On to something else: While Kant is not claiming that sense perception is invalid, something that he is in fact pointedly claiming (I do not want, right now, to cite every time he does this) is that the entire scheme of conceptualizing without any experiential ground (e.g., Platonism/Rationalism) is mistaken. There is therefore no ultimate logic (as such) in saying that Kant's philosophy is a descendent of Plato's. Of course, simultaneously Kant rejected empiricism as the correct route for philosophy, and Kant viewed Aristotle as an empiricist, so it doesn't follow from Aristotle, either (but that isn't what is being argued, so this is just an aside...).
Another point... Something I read in this article of Mr. Schieder's (I've been reading it sort of in bits): It is about parallel universes, and it is frustrating, because many scientists— or in many ways scientifically-oriented persons, such as myself— speaking of these universes, are/am not speaking of something apart from existence, at least as well as I understand the concepts. We are speaking about spatial (and maybe temporal, following one source of my parallel universes information— Gregory Benford's Cosm) fields that do not coincide in space or time more broadly, except, mainly, as much as they all exist together. For this, the term "universe" encompasses a particular spatial/spatiotemporal field, so that there can be many such fields, and thus many such universes (at least in terms of the concept, if not in actual fact as such). So, then, "parallel universes" as such are not fantasies— I mean, they may be in the sense that it is learned that they are not, or cannot, be real (and going on the little evidence for them, that they are just, at present, imaginary constructs), but they are not fantastic in the sense that thinking of them thereof negates the concept of existence and is hence self-refuting. Moreover, someone (take me for example), when talking about the "universe," may not be talking about "existence," while someone else may be (redundancy?).

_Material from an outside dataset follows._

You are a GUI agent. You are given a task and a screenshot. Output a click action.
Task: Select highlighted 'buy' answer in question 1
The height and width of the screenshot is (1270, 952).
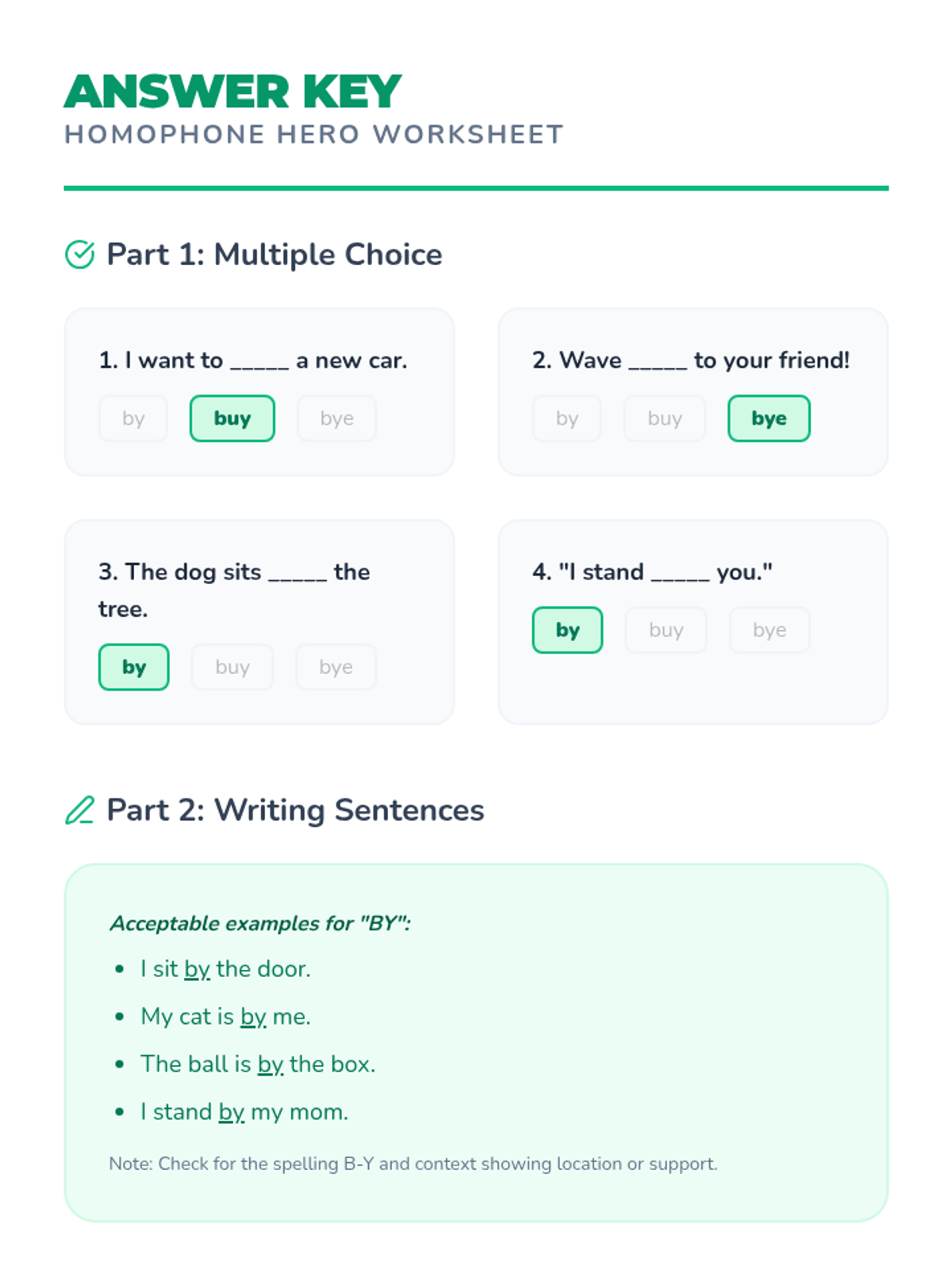point(232,418)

Anyway, kind of again, I don't blame (in an ethical-intellectual way) Ayn Rand (or Mr. Schieder, either), for misunderstanding Kant. I won't even blame anyone whose beliefs about Kant more or less coincide with these persons', as they are (or, with Rand, more that as they were), if they tell me they've read this bit of a critique and still agree with the Ayn Rand-styled position. Terminological problems are horribly, horribly... Problematic. And, hey. Maybe I'm wrong? Yeah, it is a thought. Not a really bad thought, either. I've had my share of errors over time.